03/01/2007

"Não me posso conformar..."

Ao ler (via PJ ) na página da Associação dos Amigos do Mindelo a relação da incrível quantidade de detritos que encontraram ao longo do areal, lembrei-me com nostalgia do belo poema de José Régio. Será que ele se conformaria?
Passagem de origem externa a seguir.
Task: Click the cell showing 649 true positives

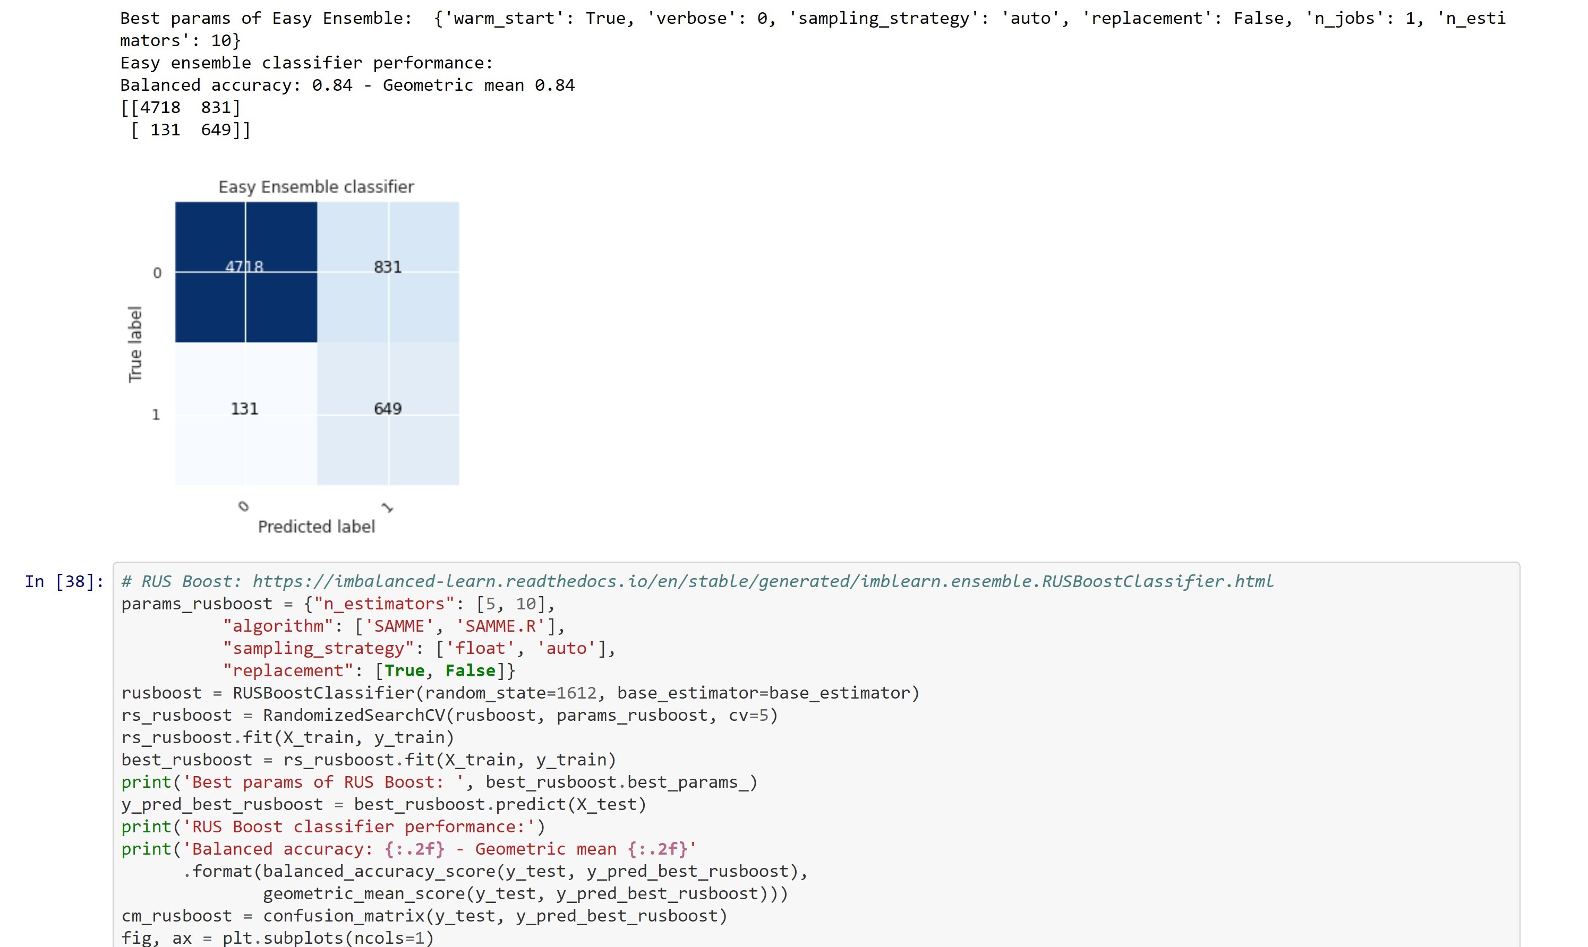Action: point(388,408)
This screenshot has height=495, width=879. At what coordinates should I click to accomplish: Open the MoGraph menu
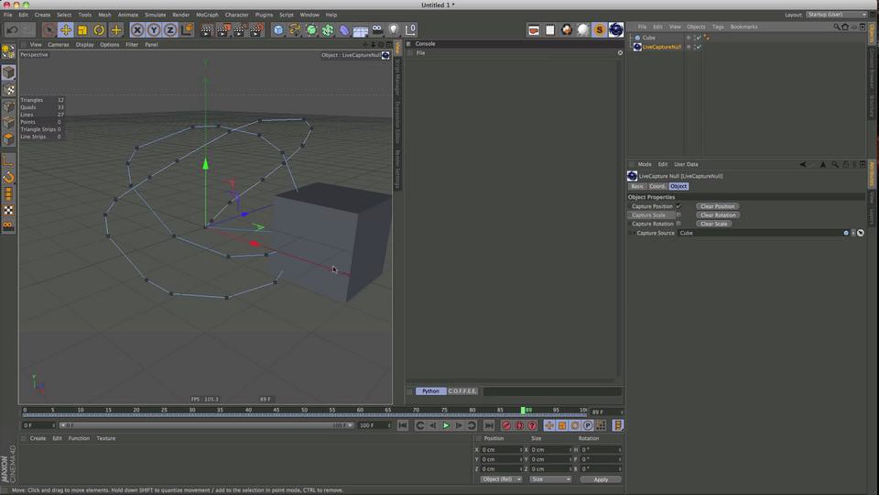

E que diria deste megaprojecto?

«Vila de Conde, espraiada
Entre pinhais, rio e mar...
- Lembra-me Vila do Conde,
Já me ponho a suspirar.

Vento norte, ai vento norte,
Ventinho da beira-mar,
Vento de Vila do Conde,
Que é minha terra natal!,
Nenhum remédio me vale
Se me não vens cá buscar,
Venta norte, ai vento norte,
Que em sonhos sinto assoprar...

Bom cheirinho dos pinheiros,
A que não sei outro igual,
Do pinheiral de Mindelo,
Que é um belo pinheiral
que em Azurara começa
E ao Porto vai acabar...,
Se me não vens cá buscar,
Nenhum remédio me vale!
Nenhum remédio me vale,
Se te não posso cheirar...

Vila do Conde, espraiada
Entre pinhais, rio e mar!
- Lembra-me Vila do Conde,
Mais nada posso lembrar.

Bom cheirinho dos pinheiros..
Sei de um que quase te vale:
É o cheiro da maresia,
- Sargaços, névoas e sal -
A que cheira toda a vila
Nas manhãs de temporal.
Ai mar de Vila do Conde~,
Ai mar dos mares, meu mar!,
Se me não vens cá buscar,
Nenhum remédio me vale.
Nenhum remédio me vale,
Nem chega a remediar...

Abria de manhãzinha
As vidraças par em par.
Entrava o mar no meu quarto
Só pelo cheiro do ar.
Ia à praia, e via a espuma
Rolando pelo areal,
Espuma verde e amarela
Da noite de temporal!
Empurrada pelo vento,
Que em sonhos ouço ventar,
Ia à praia, e via a espuma
Pelo areal a rolar...

(...)
Vila do Conde, espraiada
Entre pinhais, rio e mar!
- Lembra-me Vila do Conde,
Não me posso conformar... »


José Régio>
"Romance do Vila de Conde", in Fado (1941)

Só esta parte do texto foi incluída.